* _EXERCISE INPUTS_:
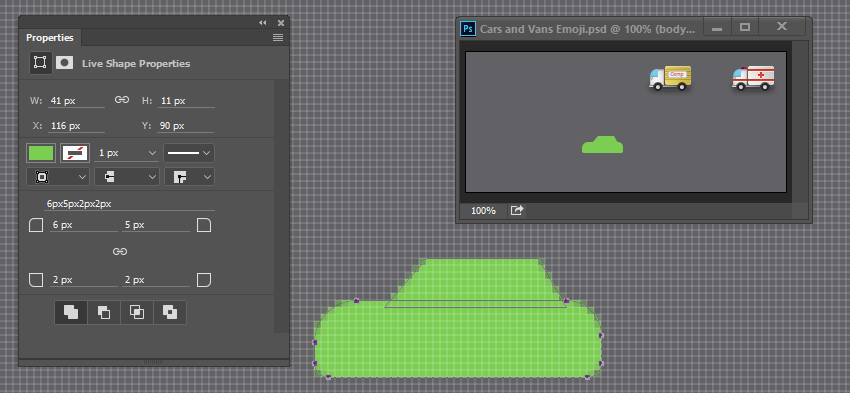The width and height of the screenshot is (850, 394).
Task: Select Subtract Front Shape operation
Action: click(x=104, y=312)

--

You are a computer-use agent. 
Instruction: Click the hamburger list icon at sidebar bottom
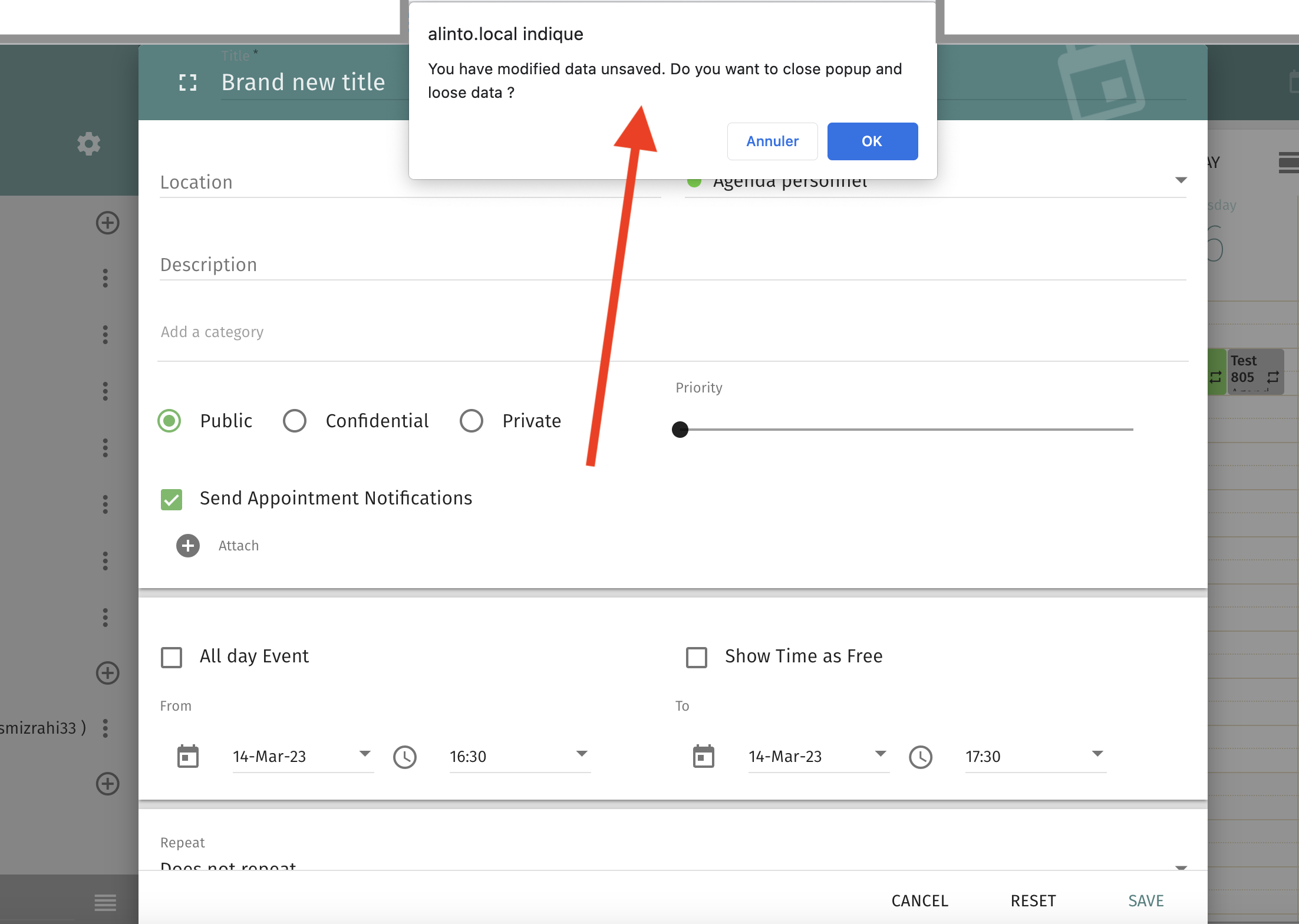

* _EXERCISE BRIEF_:
Turn the data, starting with the line that contains "The width and" and going on through the line that contains "Action: click(x=104, y=312)", into a numbered list with any blank lines omitted. Leave the pictures out of the answer.

* _EXPECTED OUTPUT_:
1. The width and height of the screenshot is (850, 394).
2. Task: Select Subtract Front Shape operation
3. Action: click(x=104, y=312)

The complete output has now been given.